▶ **EXERCISE**:
Your answer must consist solely of the line containing "Tarieven (1100, 1341)" and all subsequent lines through the end of the entries, reproduced exactly.

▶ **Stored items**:
━━━━━━━━━━━━━━━━
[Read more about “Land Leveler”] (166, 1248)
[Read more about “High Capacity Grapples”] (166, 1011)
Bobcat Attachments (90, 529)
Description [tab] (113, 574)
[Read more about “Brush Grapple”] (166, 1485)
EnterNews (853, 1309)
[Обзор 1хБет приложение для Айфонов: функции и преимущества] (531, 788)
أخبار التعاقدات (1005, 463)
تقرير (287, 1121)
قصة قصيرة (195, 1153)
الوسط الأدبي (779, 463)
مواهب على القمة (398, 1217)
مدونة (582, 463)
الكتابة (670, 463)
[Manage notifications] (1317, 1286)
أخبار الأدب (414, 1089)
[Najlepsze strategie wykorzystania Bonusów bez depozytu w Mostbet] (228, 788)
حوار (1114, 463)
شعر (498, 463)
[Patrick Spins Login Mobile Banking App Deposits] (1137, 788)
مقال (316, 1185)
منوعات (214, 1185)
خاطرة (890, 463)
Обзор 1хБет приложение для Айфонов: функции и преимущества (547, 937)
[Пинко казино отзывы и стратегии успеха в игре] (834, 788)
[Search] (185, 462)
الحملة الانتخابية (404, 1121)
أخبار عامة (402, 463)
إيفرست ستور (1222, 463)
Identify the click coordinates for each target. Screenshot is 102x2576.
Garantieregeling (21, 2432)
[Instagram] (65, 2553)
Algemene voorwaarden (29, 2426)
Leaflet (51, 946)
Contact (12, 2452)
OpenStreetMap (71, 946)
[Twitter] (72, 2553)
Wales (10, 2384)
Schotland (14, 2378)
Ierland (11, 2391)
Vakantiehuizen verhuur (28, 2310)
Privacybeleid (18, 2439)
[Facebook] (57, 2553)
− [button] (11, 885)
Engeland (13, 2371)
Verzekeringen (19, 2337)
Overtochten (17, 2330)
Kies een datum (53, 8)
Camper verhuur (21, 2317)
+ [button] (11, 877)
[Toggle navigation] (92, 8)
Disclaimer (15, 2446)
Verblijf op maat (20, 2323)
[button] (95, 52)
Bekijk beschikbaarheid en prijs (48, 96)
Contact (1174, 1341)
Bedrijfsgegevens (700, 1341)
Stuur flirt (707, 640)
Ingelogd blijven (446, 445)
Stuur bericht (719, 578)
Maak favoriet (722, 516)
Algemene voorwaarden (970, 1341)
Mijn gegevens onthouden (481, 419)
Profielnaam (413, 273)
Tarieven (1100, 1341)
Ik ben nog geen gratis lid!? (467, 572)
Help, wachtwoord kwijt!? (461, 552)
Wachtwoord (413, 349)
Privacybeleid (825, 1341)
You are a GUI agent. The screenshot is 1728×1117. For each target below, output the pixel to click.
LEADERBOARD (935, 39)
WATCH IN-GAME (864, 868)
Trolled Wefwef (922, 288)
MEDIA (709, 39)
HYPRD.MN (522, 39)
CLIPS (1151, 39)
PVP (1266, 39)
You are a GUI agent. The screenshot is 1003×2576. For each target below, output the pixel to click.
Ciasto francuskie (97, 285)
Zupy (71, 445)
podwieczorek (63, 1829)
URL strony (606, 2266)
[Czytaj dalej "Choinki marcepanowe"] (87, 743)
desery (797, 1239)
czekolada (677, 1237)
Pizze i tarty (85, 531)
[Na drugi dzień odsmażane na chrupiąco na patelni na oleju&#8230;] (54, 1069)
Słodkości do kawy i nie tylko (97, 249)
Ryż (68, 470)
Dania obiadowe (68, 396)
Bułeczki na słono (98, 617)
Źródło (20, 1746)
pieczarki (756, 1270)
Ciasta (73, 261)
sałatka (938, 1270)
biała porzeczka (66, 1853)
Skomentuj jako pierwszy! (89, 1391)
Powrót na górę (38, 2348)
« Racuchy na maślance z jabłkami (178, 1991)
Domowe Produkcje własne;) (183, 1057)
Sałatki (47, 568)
━━━━━━━━━━━━━━━━
▶ **TASK OUTPUT**:
Tarieven (1100, 1341)
Ik ben nog geen gratis lid!? (467, 572)
Help, wachtwoord kwijt!? (461, 552)
Wachtwoord (413, 349)
Privacybeleid (825, 1341)
You are a GUI agent. The screenshot is 1728×1117. For each target below, output the pixel to click.
LEADERBOARD (935, 39)
WATCH IN-GAME (864, 868)
Trolled Wefwef (922, 288)
MEDIA (709, 39)
HYPRD.MN (522, 39)
CLIPS (1151, 39)
PVP (1266, 39)
You are a GUI agent. The screenshot is 1003×2576. For each target below, output the pixel to click.
Ciasto francuskie (97, 285)
Zupy (71, 445)
podwieczorek (63, 1829)
URL strony (606, 2266)
[Czytaj dalej "Choinki marcepanowe"] (87, 743)
desery (797, 1239)
czekolada (677, 1237)
Pizze i tarty (85, 531)
[Na drugi dzień odsmażane na chrupiąco na patelni na oleju&#8230;] (54, 1069)
Słodkości do kawy i nie tylko (97, 249)
Ryż (68, 470)
Dania obiadowe (68, 396)
Bułeczki na słono (98, 617)
Źródło (20, 1746)
pieczarki (756, 1270)
Ciasta (73, 261)
sałatka (938, 1270)
biała porzeczka (66, 1853)
Skomentuj jako pierwszy! (89, 1391)
Powrót na górę (38, 2348)
« Racuchy na maślance z jabłkami (178, 1991)
Domowe Produkcje własne;) (183, 1057)
Sałatki (47, 568)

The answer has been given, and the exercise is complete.